Vorgeschichte[Bearbeiten]

Genovese wuchs als ältestes Kind von Rachael und Vincent Genovese in Brooklyn, New York auf. Kitty war kontaktfreudig, wortgewandt und interessierte sich für lateinamerikanische Musik und Tanz. 1954 schloss sie die Prospect Heights High School erfolgreich ab. Im selben Jahr entschied sich die Familie für einen Umzug nach New Canaan in Connecticut, nachdem ihre Mutter Zeugin eines Mordes in der Stadt geworden war. Kitty dagegen, zu dem Zeitpunkt 19 Jahre alt, entschied sich, in New York zu bleiben. Sie nahm schließlich eine Stelle als Managerin der Ev’s 11th Hour Sports Bar an und lebte mit ihrer Partnerin Mary Ann Zielonko in einer Wohnung in Queens zusammen.[1]

Der Angriff[Bearbeiten]

Genovese fuhr am frühen Morgen des 13. März 1964 nach Hause. Sie kam gegen 3:15 Uhr an und parkte etwa 30 m von ihrer Wohnungstür entfernt, als sich ihr Winston Moseley näherte. Genovese wechselte möglicherweise die Richtung zu einer Polizeinotrufstation in der Nähe, doch Moseley holte sie ein und begann, auf sie einzustechen und sie zu vergewaltigen. Genoveses Schreie wurden von mehreren Nachbarn wahrgenommen, keiner rief jedoch die Polizei. Als einer der Nachbarn das Fenster öffnete und laut fragte, was los sei, rannte Moseley davon, woraufhin Genovese sich gegen 3:30 Uhr um die Ecke des Gebäudes zu ihrer Wohnung schleppte. Sie war schwer verletzt, nun jedoch außerhalb der Sichtweite jener, die Grund zu der Annahme gehabt hätten, dass sie Hilfe benötigen könnte.

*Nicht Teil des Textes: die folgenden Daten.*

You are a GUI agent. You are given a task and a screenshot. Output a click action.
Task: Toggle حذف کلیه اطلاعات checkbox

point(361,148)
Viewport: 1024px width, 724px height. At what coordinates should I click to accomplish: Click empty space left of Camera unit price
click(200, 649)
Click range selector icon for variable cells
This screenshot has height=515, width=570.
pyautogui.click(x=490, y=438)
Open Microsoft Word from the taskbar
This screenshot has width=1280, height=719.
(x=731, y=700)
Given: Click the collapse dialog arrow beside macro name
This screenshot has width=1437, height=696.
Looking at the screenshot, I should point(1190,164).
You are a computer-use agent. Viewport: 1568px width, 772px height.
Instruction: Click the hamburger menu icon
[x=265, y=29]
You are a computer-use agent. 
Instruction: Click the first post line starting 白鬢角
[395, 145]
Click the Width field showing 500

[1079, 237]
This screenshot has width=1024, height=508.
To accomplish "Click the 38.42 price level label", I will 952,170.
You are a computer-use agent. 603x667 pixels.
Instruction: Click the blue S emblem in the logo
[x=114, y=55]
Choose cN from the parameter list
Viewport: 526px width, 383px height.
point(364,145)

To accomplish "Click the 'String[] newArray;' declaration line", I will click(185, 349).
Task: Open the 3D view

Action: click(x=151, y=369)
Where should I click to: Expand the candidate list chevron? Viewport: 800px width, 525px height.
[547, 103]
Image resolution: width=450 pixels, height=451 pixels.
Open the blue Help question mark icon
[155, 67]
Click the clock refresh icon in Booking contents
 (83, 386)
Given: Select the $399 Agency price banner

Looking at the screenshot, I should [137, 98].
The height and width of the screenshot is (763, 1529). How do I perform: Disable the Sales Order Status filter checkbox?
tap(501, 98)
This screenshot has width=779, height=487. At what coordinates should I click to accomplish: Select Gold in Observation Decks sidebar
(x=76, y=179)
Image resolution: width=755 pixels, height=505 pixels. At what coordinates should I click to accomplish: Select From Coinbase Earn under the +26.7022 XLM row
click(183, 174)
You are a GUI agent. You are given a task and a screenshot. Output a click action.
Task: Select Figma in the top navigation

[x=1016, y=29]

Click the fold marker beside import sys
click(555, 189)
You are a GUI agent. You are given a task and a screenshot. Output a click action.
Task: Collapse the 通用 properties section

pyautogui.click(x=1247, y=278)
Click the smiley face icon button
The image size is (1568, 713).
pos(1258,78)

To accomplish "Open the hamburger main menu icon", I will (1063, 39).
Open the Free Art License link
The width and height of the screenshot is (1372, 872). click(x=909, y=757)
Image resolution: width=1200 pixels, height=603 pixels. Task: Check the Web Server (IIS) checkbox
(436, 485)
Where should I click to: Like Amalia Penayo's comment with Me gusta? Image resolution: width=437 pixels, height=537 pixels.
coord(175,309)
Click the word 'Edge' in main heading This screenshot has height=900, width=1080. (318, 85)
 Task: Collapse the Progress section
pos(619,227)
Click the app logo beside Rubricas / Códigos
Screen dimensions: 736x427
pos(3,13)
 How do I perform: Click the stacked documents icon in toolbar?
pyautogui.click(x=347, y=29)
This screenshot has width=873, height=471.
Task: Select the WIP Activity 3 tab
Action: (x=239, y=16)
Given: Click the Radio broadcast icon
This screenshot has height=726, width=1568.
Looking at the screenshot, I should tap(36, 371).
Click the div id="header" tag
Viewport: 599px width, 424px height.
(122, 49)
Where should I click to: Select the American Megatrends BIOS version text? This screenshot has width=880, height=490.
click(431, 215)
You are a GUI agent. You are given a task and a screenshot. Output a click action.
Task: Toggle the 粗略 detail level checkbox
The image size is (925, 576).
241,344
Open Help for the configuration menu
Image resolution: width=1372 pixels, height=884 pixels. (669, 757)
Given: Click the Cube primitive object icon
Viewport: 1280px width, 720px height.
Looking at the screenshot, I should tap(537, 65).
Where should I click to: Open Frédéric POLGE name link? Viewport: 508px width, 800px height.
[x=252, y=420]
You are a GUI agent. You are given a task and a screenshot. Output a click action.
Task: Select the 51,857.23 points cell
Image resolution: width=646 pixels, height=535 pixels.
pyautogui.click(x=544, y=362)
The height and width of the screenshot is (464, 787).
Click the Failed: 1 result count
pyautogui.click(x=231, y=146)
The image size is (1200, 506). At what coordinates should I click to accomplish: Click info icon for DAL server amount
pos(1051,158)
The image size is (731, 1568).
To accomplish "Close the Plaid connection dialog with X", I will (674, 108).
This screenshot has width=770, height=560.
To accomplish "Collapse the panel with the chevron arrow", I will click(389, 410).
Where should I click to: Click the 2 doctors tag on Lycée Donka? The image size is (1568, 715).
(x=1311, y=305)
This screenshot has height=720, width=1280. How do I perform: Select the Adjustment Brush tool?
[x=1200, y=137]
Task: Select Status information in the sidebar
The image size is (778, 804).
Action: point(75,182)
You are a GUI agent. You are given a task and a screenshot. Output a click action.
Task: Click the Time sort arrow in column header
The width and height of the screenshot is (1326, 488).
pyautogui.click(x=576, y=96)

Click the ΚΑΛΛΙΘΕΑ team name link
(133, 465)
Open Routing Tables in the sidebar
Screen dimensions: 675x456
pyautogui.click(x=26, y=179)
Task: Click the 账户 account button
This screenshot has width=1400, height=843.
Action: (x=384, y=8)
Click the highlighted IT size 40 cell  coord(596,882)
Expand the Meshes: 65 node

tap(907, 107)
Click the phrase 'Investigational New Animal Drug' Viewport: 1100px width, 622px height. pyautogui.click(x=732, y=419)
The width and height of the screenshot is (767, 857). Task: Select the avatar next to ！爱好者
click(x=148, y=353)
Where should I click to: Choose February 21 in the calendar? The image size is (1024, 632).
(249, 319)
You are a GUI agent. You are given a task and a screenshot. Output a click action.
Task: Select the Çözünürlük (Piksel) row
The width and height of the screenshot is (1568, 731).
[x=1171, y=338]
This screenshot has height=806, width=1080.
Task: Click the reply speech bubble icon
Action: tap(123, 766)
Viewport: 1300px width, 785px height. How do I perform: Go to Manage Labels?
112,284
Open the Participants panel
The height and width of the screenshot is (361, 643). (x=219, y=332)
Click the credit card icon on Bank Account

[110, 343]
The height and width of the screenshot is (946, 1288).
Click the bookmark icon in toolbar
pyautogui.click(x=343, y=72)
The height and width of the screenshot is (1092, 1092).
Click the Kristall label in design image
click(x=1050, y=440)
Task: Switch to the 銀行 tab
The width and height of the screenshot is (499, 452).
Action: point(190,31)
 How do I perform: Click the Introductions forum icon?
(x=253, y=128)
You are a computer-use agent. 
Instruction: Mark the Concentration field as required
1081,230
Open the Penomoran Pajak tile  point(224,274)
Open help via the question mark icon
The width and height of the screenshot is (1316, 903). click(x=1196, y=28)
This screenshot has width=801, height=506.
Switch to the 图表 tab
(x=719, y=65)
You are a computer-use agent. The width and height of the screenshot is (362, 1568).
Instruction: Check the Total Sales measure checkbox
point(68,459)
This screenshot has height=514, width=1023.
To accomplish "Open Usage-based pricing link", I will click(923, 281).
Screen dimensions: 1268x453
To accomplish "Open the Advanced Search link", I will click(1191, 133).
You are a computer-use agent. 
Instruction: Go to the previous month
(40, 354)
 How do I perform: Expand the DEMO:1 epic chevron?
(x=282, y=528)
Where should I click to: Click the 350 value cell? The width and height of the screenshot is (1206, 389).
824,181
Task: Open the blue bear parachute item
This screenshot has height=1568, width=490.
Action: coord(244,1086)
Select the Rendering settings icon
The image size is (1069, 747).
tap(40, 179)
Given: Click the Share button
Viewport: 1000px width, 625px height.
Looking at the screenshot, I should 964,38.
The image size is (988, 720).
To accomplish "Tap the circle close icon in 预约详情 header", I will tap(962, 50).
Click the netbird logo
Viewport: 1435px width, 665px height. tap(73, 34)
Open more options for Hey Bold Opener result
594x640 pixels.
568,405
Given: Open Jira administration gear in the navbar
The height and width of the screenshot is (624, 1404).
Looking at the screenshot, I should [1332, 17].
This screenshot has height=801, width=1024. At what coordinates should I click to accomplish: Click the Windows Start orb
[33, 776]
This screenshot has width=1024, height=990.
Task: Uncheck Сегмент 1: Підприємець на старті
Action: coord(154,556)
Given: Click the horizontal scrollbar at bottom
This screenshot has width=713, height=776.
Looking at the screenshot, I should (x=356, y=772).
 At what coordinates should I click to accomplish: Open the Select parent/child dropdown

Andere Zeugen beobachteten Moseley, wie er in seinen Wagen einstieg und davonfuhr, fünf Minuten später aber zurückkehrte. Er suchte den Appartementkomplex systematisch ab und folgte der Blutspur von Genovese, die – kaum bei Bewusstsein – in einem Flur auf der Rückseite des Gebäudes lag. Nun, da er sich außerhalb der Sichtweite der Straße und der Menschen befand, die etwas von dem ersten Angriff gehört oder gesehen haben könnten, begann er, sie erneut zu vergewaltigen, auszurauben und noch achtmal auf sie einzustechen. Der gesamte Angriff hatte mit Unterbrechung etwa eine halbe Stunde gedauert.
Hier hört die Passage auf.